– А кто разрешал тебе с ней разговаривать?! Со мной говори, ублюдок ты трусливый! Она – моя, запомни это. А за мое я могу и шкуру содрать! Услышал меня?!

– ДА! – выкрикнул Тихон, лихорадочно пытаясь удержать равновесие. Я буквально удерживал его жизнь одной рукой. И это чертовски искушало…

– И не дай бог тебе в наркоговно свое ее впутать, – прошипел я, предупреждающе качнув головой.

С трудом взял себя в руки, отцепился от Желудя и отступил на шаг от греха подальше. Метнул взгляд на Талика, стоявшего поодаль. Ежась от холода, тот кивнул, достал фирменную бабочку из кармана и отрезал спасительный трос.

Желудь не успел испугаться – я схватил его за шиворот и, дернув назад, перевалил через ограждение. Он довольно неаккуратно упал на спину, но тут же со стоном приподнялся на локтях и настороженно уставился на меня.

Испытывая должника долгим взглядом, я в какой-то момент сунул руку во внутренний карман своего пальто. Вытащил проклятый сверток и уронил ему на живот.

– Вал… – Тихон весь напрягся, пытаясь рассмотреть выпавший подарочек. – Ты… Спасибо!

– В твоих интересах поскорее разобраться с этим дерьмом. Не справишься – лично спущу за твоей шкурой всех блатных псов! Заебешься убегать. – Он хлопнул глазенками и застыл. – И да… С сегодняшнего дня я ставлю тебя на процент.
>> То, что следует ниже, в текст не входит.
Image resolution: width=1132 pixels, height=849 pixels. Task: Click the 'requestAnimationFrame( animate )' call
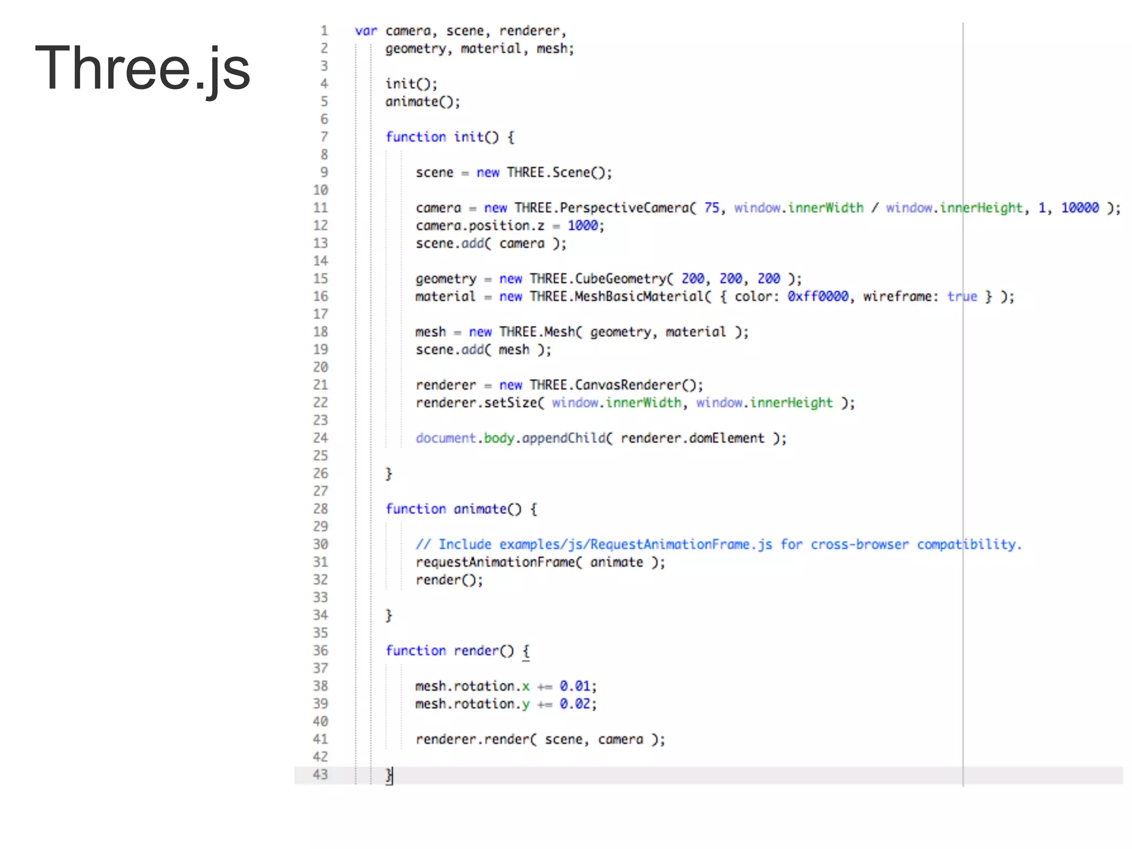coord(540,562)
Не спеша развернувшись, я зашагал в направлении выхода, оставляя должника валяться на мокром профнастиле со связанными руками. Он же не думал, что все будет так просто?

 

 

12. Глава 12

Тая

Петухи начинали орать еще до восхода солнца. Вот. Это, пожалуй, единственная кривая нотка в сказочной мелодии всех моих впечатлений. И то, на третий день я привыкла и перестала просыпаться от пения этих пестрых птичек.

Комната, в которой я встречала уже четвертое утро, была небольшой, но очень уютной. Еще не открывая глаз, я чувствовала, как греет спину тепло солнца, падающего на широкую кровать через приоткрытые шторы. Наверное, это мой рай… Незнакомый, но очень гостеприимный мир за пределами суетного, проблемного города, с которым мне ни разу не доводилось знакомиться. Не было у меня домика в деревне, где ждала бы какая-нибудь бабушка. Все либо жили далеко, либо умерли, либо... не хотели знаться со мной.

Так вышло, что я не просто внебрачный ребенок, а дочь любовницы, с которой гулял от жены мой отец. Сложновато… То есть моя мамочка нашла женатого мужчину, забеременела от него, думая, что он разведется, и забыла спросить моего папочку, а о чем, собственно, думал он?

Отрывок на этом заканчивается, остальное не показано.